1788 clock with sculpture by Clodion

The Dance of Time: Three Nymphs Supporting a Clock is a work by the French sculptor Claude Michel (1738–1814), known as Clodion. Executed in 1788, it includes three terracotta female figures, frequently described as nymphs, dancing around a column that supports a pendulum clock with rotating annular dial by Jean-Baptiste Lepaute (1727–1802), the younger brother of Jean-André Lepaute. It is the only eighteenth-century clock featuring a terracotta sculpture as a completed work of art known to scholars.

==Iconography==
Clodion may have been influenced by Poussin's painting, A Dance to the Music of Time, which was executed between 1634 and 1636 for Giulio Rospigliosi, the future Clement IX, and features figures personifying the hours, the seasons, and the fortunes of mankind. According to the seventeenth-century art critic and biographer Gian Pietro Bellori, the patron was primarily responsible for formulating the iconography of this painting, which reflects on the cycles of life through the representation of the passage of time. Although the painting remained in the Rospigliosi family until 1713, the composition was well known through prints and painted copies.
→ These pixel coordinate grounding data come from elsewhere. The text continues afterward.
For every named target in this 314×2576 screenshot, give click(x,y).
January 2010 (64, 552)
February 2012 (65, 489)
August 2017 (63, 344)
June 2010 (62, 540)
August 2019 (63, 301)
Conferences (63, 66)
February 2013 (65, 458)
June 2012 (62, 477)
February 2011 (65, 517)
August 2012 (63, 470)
The painting eventually passed through the collection of Cardinal Fesch, uncle of Napoleon Bonaparte, sometime after 1713 and appears to have been in France until 1845. Another source for Clodion's sculpture may have been a Roman copy of a Hellenistic marble group known as the Three Nymphs, which is presently in the collection of the Louvre. Thus, the three graceful figures could represent nymphs, the Three Graces, or the Horae–female deities personifying the passage of time. It is also possible that the dancing maidens were meant to evoke all of these associations while, as one specialist in eighteenth-century sculpture has noted, playing on the theme of the caryatid.

==Acquisition==
The work was acquired in 2006 by the Frick Collection in New York City with funds provided by the late Winthrop Kellogg Edey (1938–1999), an American connoisseur and collector of clocks and watches, and a leading scholar on horology. The Winthrop Edey Bequest includes a collection of twenty-five clocks, fourteen watches, and a reference library relating to the history of time measurement.

==Exhibition==
- "The Art of the Timekeeper." November, 2001-February, 2002.
- "Precision and Splendor: Clocks and Watches at the Frick Collection." 2013.
- "Enlightenment and Beauty: Sculptures by Houdon and Clodion." 2014-2015.